Trudno powiedzieć co działo się za kulisami, ale podobno Zaniolo był rozczarowany brakiem nowego kontraktu, Roma zwlekała z negocjacjami, aż w końcu Zaniolo zażądał transferu i zaczęła się jazda, bo klub i piłkarz mieli odmienne preferencje w sprawie kierunku, Dzbaniolo dzbanił itd.
Ponoć Pitno się zirytował i wystosował ultimatum albo kontrakt albo nara i zawodnik stwierdził no to nara.

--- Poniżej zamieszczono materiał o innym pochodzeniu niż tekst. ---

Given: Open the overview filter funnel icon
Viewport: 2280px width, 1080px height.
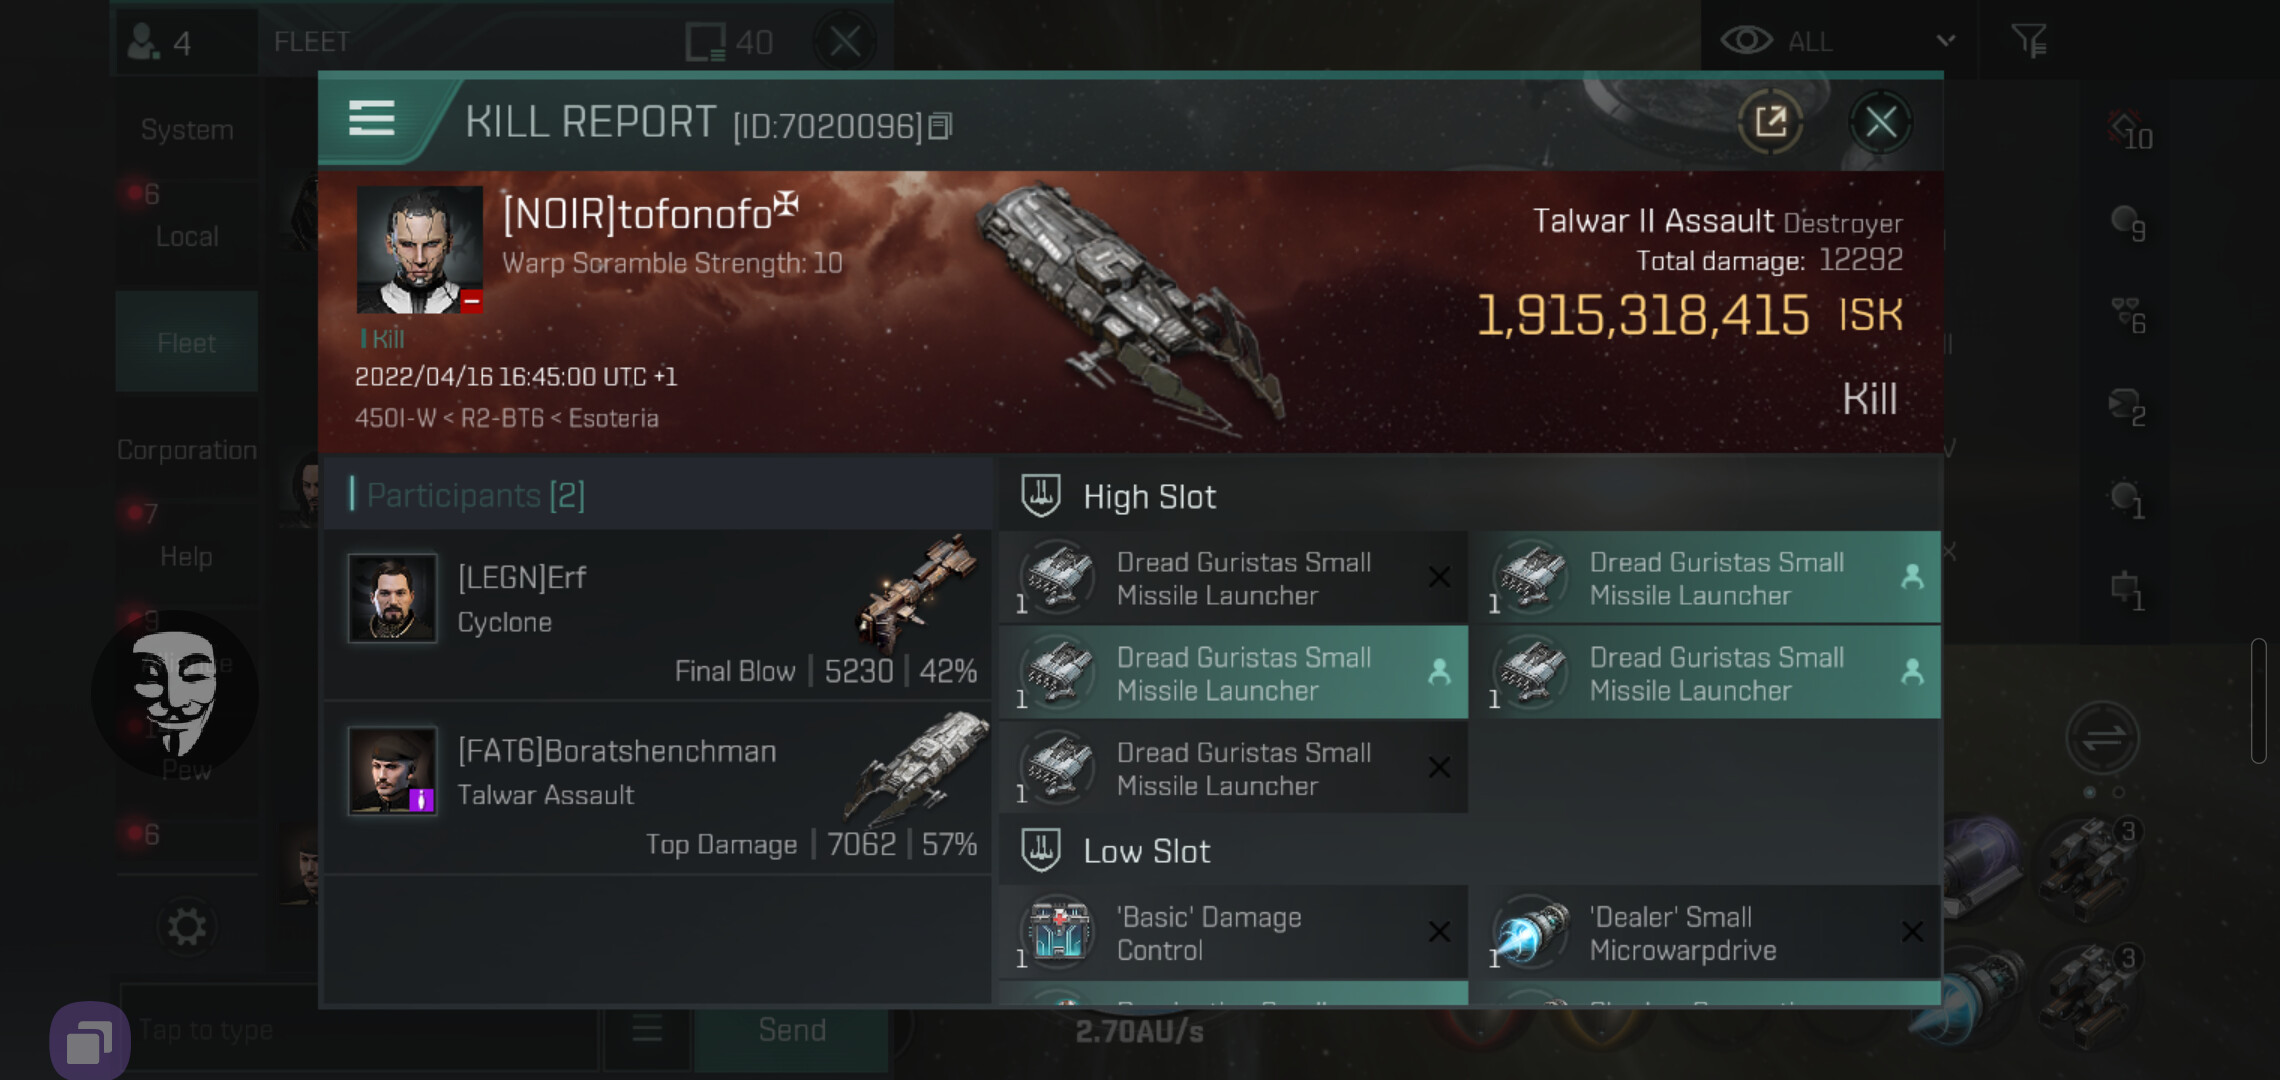Looking at the screenshot, I should coord(2029,41).
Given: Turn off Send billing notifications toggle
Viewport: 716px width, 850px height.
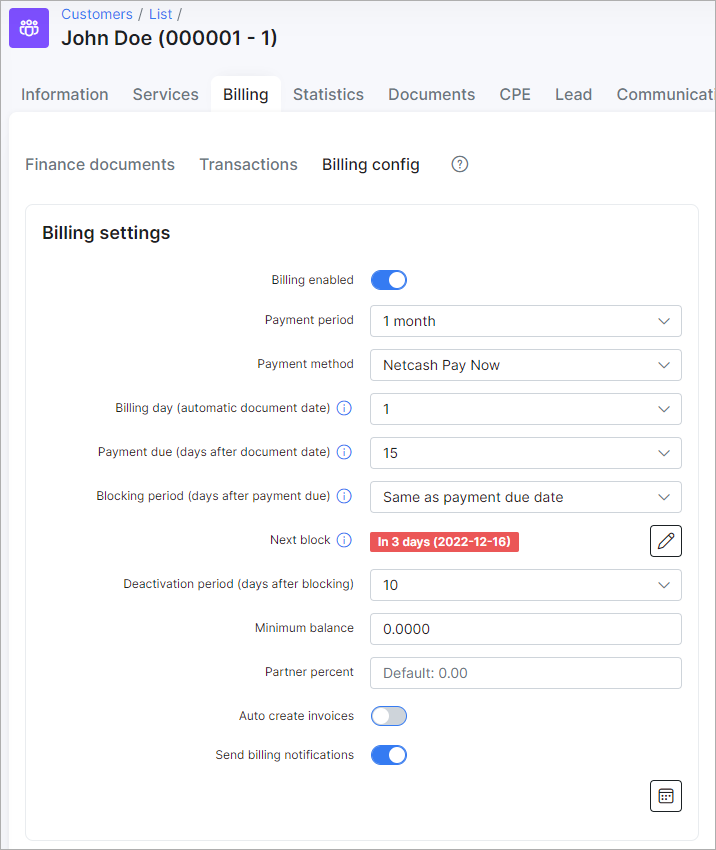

A jak naprawdę było kto to wie :)
Jeżeli to prawda to słabo bo takie ultimatum miałoby sens rok temu …
Nie wiem, jak Wy, ale coraz częściej zdarzają się działania Pinto, których nie rozumiem…
Domyślam się że poszło o pieniądze, bo zazwyczaj o to chodzi :) Natomiast to tylko przykrywka, bo prawdziwym powodem jest jakaś niepełnosprawność umysłowa tego chłopaka. Nawet taki "obrońca" Zaniolo jak ja ma pełną świadomość, że chłopak nie jest normalny i wybucha z byle powodu. Jakieś tam afery z wyrzucaniem dziewczyny, itd. On jest nieobliczalny i naprawdę zdolny do wszystkiego więc nie ma sensu szukać racjonalnego wyjaśnienia, jeśli mamy do czynienia z nieracjonalnym człowiekiem.
Powinien iść do sądu i walczyć na śmierć i życie o swoje nieracje. Ciekawe który klub go weźmie za 1,5 roku?
Jak będzie tak dalej postępował to do sądu pójdzie, ale z pozwu Romy.